Na noite do dia 4 de fevereiro, um incêndio assolou um prédio do bairro lisboeta da Mouraria. Duas pessoas de nacionalidade indiana morreram e mais 14 resultaram feridas. Segundo o voto de pesar apresentado pelo PAN e o PEV e aprovado pela Câmara de Lisboa, 22 pessoas moravam no rês-do-chão do edifício, alugando beliches por 150 euros mensais. A declaração da Câmara inclui informações muito reveladoras sobre o edifício:
“O prédio estaria insolvente, tendo sido alienado a uma instituição financeira, sendo usado para alojamento local, e o rés-do-chão teria posteriormente sido vendido a um estrangeiro, o qual subalugaria um dos apartamentos a cidadãos oriundos de outros países, que pagariam à volta de 150 euros por cada cama/vaga.”
Embora o Ministério da Administração Interna tenha prometido apurar responsabilidades, o voto do PAN corretamente assinala que isto será insuficiente, já que estas situações estão muito espalhadas pela cidade.

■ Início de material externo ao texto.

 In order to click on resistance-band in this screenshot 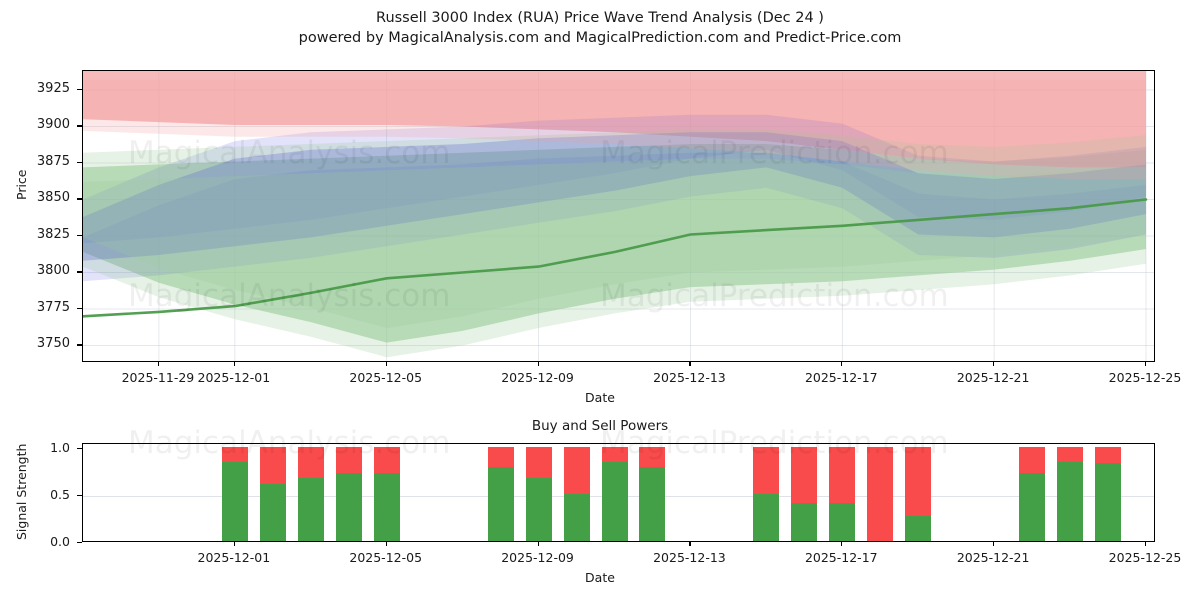, I will do `click(614, 120)`.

Atirando achas na fogueira, na esteira do incêndio, Carlos Moedas, em entrevista ao jornal Público, atribuiu os “problemas de sobrelotação” da cidade às “políticas de migração”, laxas demais segundo ele. Talvez desconheça as dificuldades colossais – os infinitos entraves burocráticos, a crua exploração e precariedade, a discriminação e o racismo – que esperam aos migrantes, sobretudo os vindos de países não europeus. Ao chegarem a Portugal, esses imigrantes encaram dificuldades que estão dispostos a enfrentar devido à falta total de perspetivas de futuro nos seus países. Ou talvez Moedas saiba isto, mas, esporeado pela direita e pelo Chega, queira atiçar cinicamente as chamas do racismo e da demagogia reacionária para dividir a classe trabalhadora e toldar as verdadeiras causas da “sobrelotação”: a especulação capitalista e o modelo de desenvolvimento rentista e parasitário que ele promove para Lisboa. O racismo de Moedas e companhia também procura isolar os migrantes, transformando-os numa mão de obra híper-vulnerável, submetida a um verdadeiro apartheid, sem quaisquer direitos políticos e laborais: matéria-prima para a exploração capitalista.

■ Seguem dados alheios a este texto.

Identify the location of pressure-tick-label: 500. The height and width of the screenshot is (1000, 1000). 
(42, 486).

Em Lisboa existe “sobrelotação” apenas para os pobres e os trabalhadores, os ricos não têm problema de habitação nenhum! Amplas zonas da cidade são compradas por fundos abutre, que transformam os prédios renovados em apartamentos de luxo ou hotéis para os ricos, ou em escritórios para as grandes empresas, ou ficam vazios após à compra, a espera da zona se valorizar. A câmara fomenta esta especulação, enquanto inúmeros apartamentos de sua propriedade ficam vazios em condições decrépitas e a construção de habitação pública é nula. Os que tudo produzem, os que tudo criam, os que arcam com os trabalhos mais necessários e pior remunerados, sem os quais nem uma lâmpada brilha, nem uma roda gira, nem um telefone toca, sejam indianos, brasileiros ou portugueses, são empurrados cada vez mais longe da cidade ou obrigados a alugar cubículos em porões inseguros e lotados. O incêndio da Mouraria é uma expressão brutal da barbárie capitalista. Os trabalhadores, de todas as nacionalidades, devem rejeitar os discursos racistas e reacionários de Moedas, Ventura e outros mercenários da burguesia e dos exploradores, e se unir para tomar o controle duma cidade que eles fazem funcionar diariamente, mas que está em mãos alheias.